*** Input records ***
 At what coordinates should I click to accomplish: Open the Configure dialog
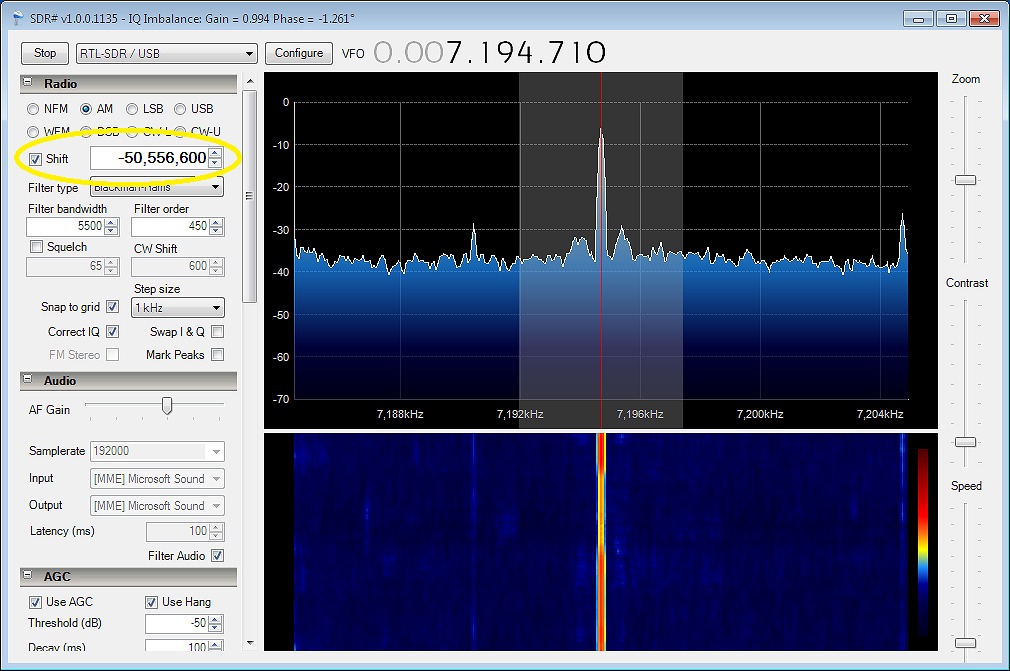click(x=298, y=53)
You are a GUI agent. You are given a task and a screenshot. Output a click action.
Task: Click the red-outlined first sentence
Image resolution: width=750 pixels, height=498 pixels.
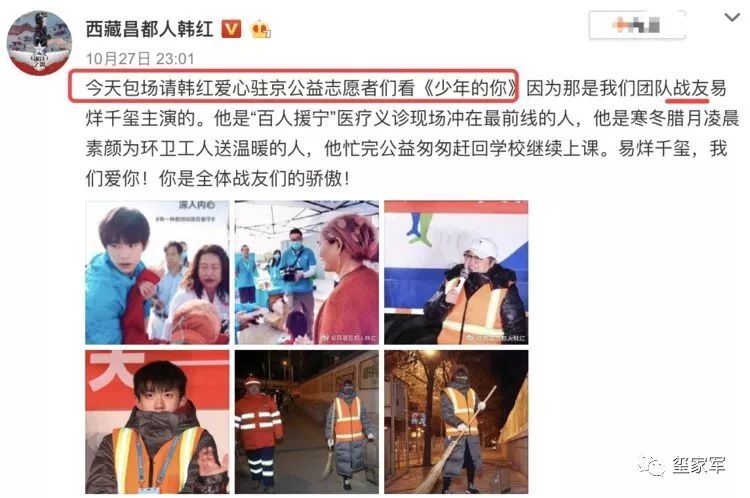point(294,87)
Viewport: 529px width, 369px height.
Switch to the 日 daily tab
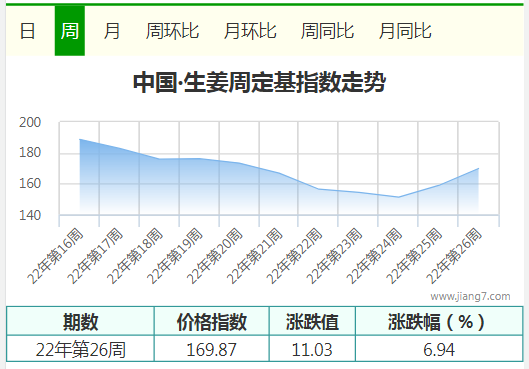tap(28, 31)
***
● Work to do
Reproduce every line of the listing above, requests included, with 15 added to each coordinate in the answers, and omit the pictures.

● Task response
 At what coordinates should I click to accomplish: Open the Configure dialog
click(x=313, y=68)
You are a GUI agent. You are given a task and a screenshot. Output a click action.
Task: Click the red-outlined first sentence
Image resolution: width=750 pixels, height=498 pixels.
point(309,102)
Viewport: 529px width, 369px height.
Switch to the 日 daily tab
tap(43, 46)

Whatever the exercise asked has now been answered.